[Start of section]
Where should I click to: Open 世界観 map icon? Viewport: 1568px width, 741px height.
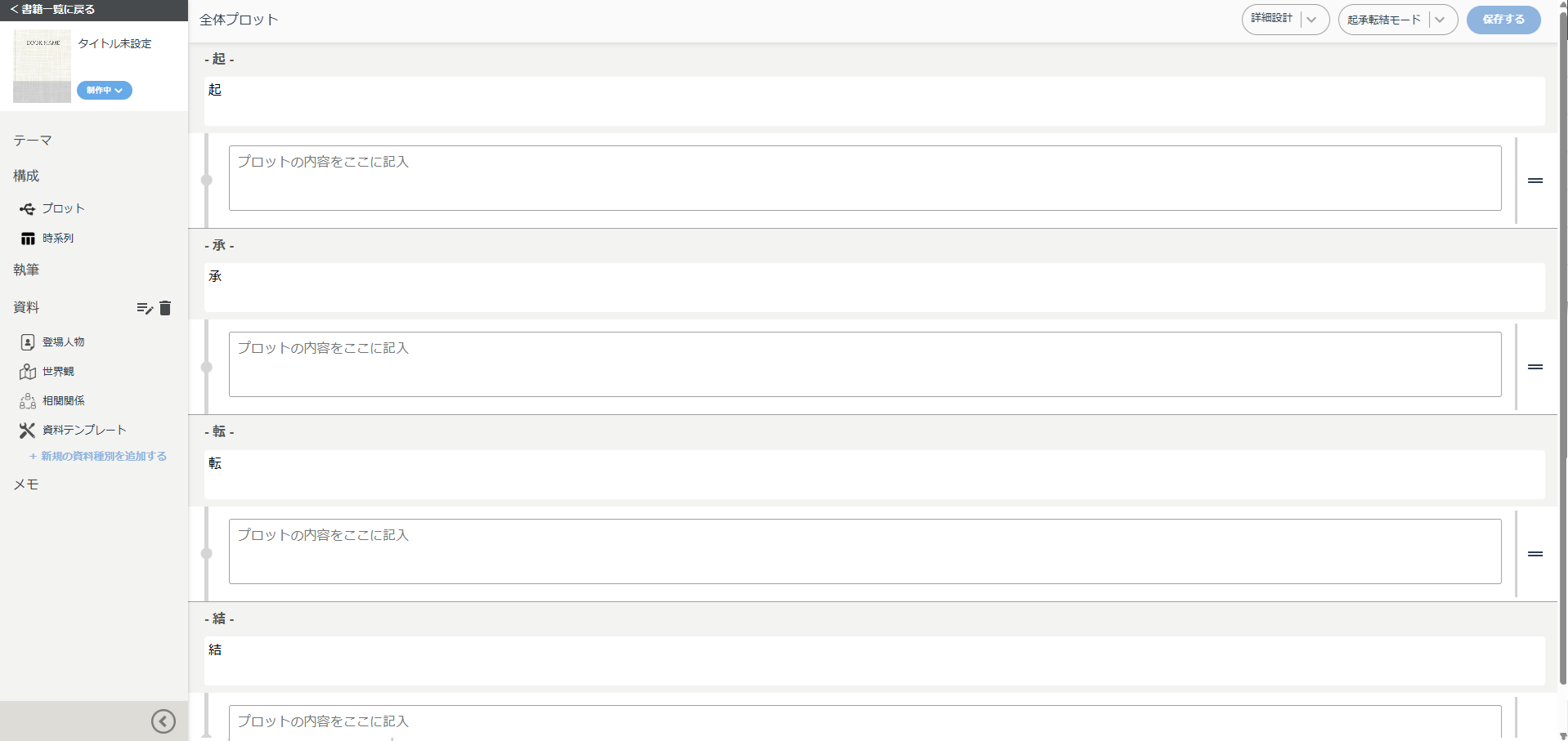(x=28, y=372)
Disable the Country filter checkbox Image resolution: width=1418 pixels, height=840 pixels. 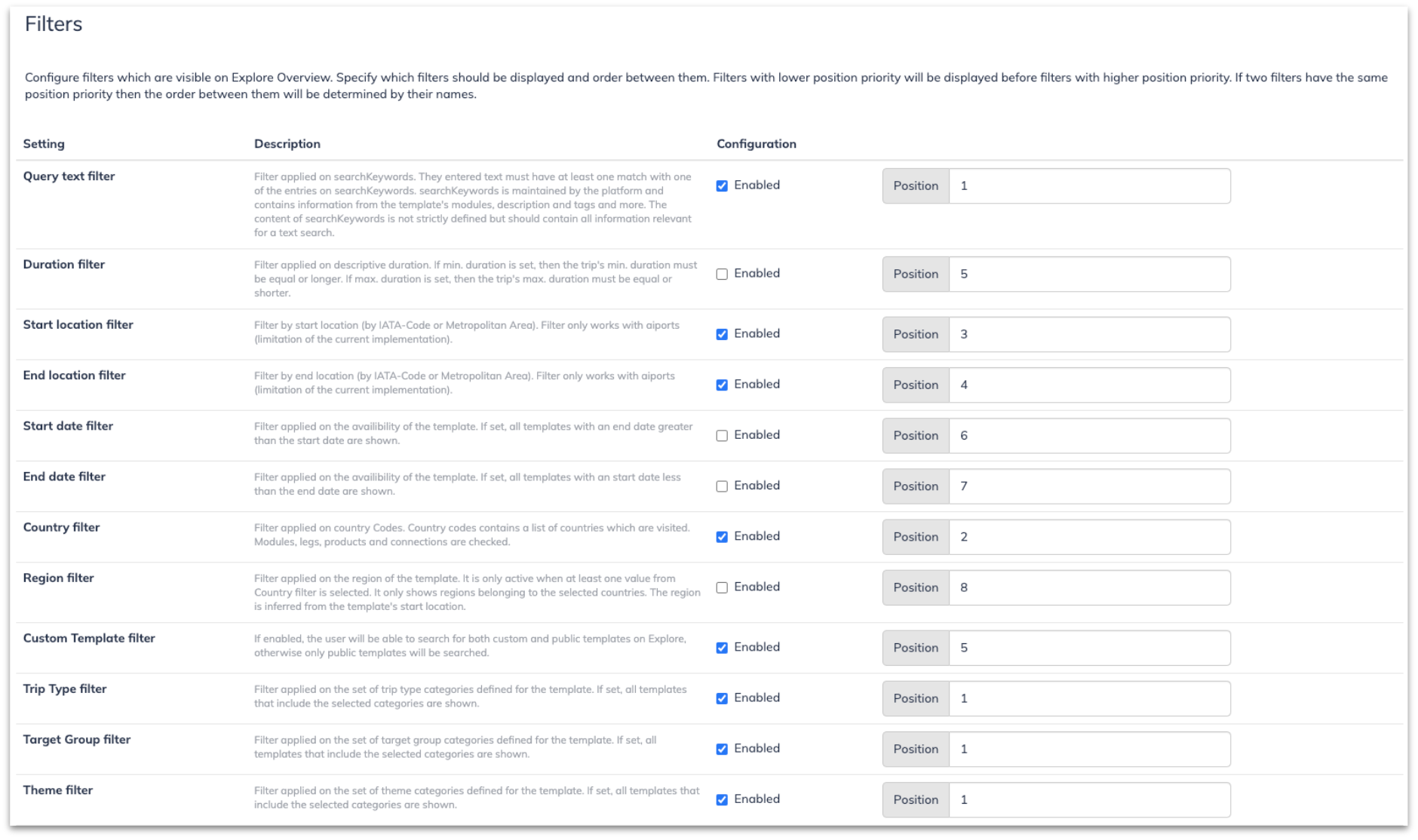[x=722, y=537]
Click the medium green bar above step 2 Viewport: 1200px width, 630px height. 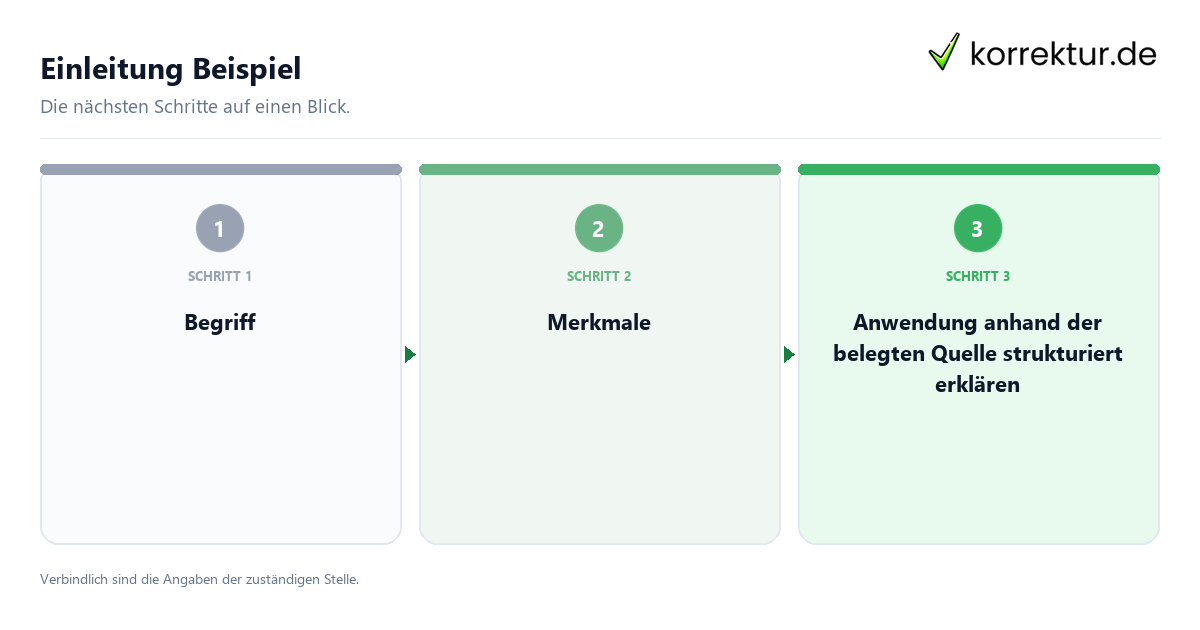pyautogui.click(x=599, y=169)
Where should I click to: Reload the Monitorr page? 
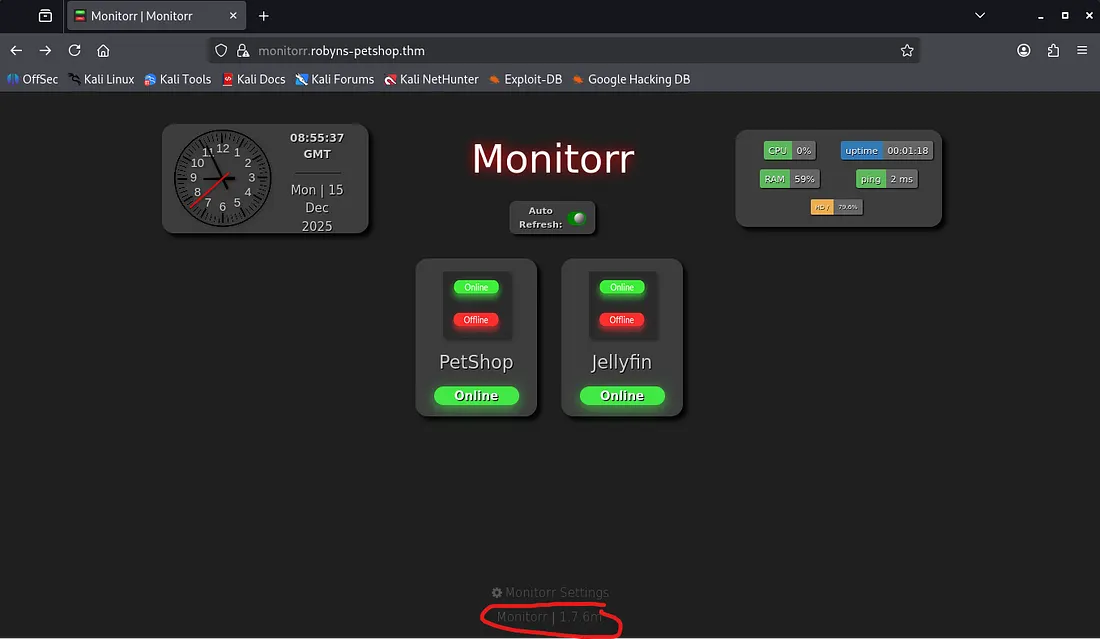pos(74,50)
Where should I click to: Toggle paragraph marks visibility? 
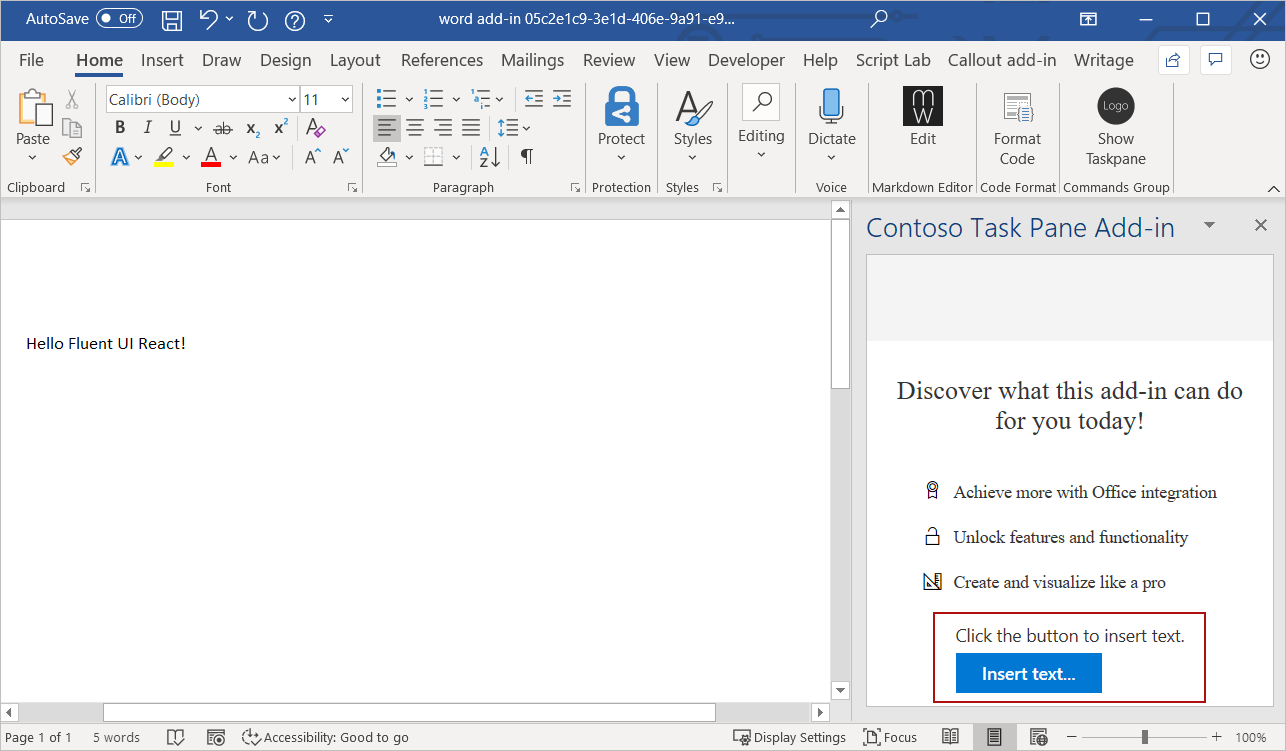525,156
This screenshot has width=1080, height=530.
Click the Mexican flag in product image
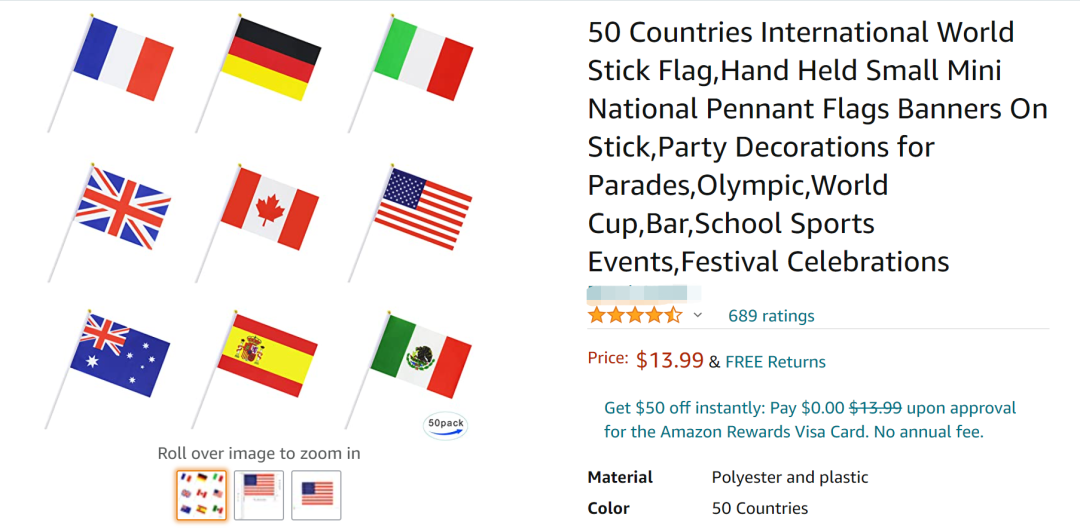(x=421, y=356)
[End of section]
(Exercise goal)
Would you please copy, exactly and only, the lines from the one with "This screenshot has width=1080, height=530." through the end of the entries above, skipping every picture?

(Completed task)
This screenshot has width=1080, height=530.
Click the Mexican flag in product image
(x=421, y=356)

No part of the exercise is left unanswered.